Kecerdasan emosional, menurut Daniel Goleman adalah kemampuan mengenali perasaan kita sendiri dan orang lain, kemampuan memotivasi diri sendiri, dan kemampuan mengelola emosi dengan baik pada diri sendiri dan dalam hubungan dengan orang lain. Dengan demikian, kecerdasan emosional mencakup kesadaran diri, pengaturan diri, motivasi, empati, dan keterampilan sosial. Kesadaraan diri berarti mengetahui apa yang kita rasakaan pada suatu saat dan menggunakannya untuk memandu pengambilan keputusan diri sendiri, memiliki tolak ukur yang realitas atas kemampuan diri dan kepercayaan diri yang kuat. Pengaturan diri ialah menangani emosi sehingga berdampak positif kepada pelaksanaan tugas. Motivasi berarti menggunakan hasrat yang paling dalam untuk menggerakkan dan menuntun kita menuju sasaran. Empati adalah merasakan yang apa dirasakan oleh orang lain. Kemudian keterampilan sosial adalah menangani emosi dengan baik ketika berhubumgam dengan cermat membaca situasi dan jaringan sosial.[6]

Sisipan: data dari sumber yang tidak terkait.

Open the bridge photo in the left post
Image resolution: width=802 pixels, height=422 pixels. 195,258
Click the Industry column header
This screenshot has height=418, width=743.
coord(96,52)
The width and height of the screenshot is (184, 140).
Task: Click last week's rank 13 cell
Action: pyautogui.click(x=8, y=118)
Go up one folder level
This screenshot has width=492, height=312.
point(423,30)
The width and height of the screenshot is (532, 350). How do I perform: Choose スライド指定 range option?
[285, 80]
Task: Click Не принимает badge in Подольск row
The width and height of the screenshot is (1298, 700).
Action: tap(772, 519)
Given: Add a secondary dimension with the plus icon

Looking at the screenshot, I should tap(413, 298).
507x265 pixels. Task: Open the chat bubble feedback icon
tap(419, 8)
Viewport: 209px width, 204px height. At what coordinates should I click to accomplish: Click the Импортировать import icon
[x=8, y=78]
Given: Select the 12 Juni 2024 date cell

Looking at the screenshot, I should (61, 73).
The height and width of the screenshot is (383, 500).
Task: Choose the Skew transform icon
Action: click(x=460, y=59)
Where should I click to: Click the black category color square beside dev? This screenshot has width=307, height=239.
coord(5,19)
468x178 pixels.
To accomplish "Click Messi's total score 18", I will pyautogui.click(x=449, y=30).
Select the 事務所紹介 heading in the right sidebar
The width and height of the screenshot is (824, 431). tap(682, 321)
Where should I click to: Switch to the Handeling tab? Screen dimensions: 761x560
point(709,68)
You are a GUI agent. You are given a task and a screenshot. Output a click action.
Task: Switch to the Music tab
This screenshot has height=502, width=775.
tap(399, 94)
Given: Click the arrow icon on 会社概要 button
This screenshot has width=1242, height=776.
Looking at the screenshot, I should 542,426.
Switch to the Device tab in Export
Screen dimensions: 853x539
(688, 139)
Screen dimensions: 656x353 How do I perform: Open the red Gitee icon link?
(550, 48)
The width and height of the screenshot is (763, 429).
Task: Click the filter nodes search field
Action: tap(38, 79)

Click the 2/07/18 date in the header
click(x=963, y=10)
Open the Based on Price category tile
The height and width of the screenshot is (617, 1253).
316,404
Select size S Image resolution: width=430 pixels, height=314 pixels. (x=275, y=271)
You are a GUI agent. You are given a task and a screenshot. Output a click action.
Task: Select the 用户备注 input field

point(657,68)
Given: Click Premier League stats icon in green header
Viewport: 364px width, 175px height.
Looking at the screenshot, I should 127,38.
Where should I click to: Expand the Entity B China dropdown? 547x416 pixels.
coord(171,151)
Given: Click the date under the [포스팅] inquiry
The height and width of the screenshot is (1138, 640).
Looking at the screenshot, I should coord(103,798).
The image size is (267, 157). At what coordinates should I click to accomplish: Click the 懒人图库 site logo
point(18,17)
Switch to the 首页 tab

Dilihat dari perspektif sufistik unsur-unsur kecerdasan emosional itu juga ada dalam tasawuf. Misalnya kesadaran dari dalam tasawuf banyak kesamaannya dengan sabar. Lalu motivasi dalam tasawuf banyak kesamannya dengan raja’ (harapan atau optimism). Kemudian mengenai empati dalam tasawuf ada itsar. Lalu tentang keterampilan sosial dalam tasawuf ada konsep syaja’ah. Dengan demikian, unsur-unsur kecerdasan emosional juga ada dalam tasawuf, sehingga orang yang mengamalkan tasawuf dengan baik, maka ia juga cerdas secara emosional. Bukan suatu hal yang berlebihan jika ita mengatakan bahwa para sufi adalah pakar ilmu jiwa sekaigus dokter jiwa. Kemudian jika kita ingin menguasai emosional kita maka kita harus menyentuh apa yang dinamakan ilmu tasawuf hal ini cukup beralasan mengingat dalam subtansi pembahasannya, tasawuf selalu membicarakan persoalan-persoalan yang berkisar mengenai jiwa manusia. Orang yang sehat mentalnya ialah orang yang selalu bahagia dalam dirinya karena ia dapat merasakan bahwa dirinya berguna, berharga, dan mampu menggunakan semua potensi dan bakatnya semaksimal mungkin dengan cara membawanya pada kebahagiaan dirinya dan orang lain.[7] 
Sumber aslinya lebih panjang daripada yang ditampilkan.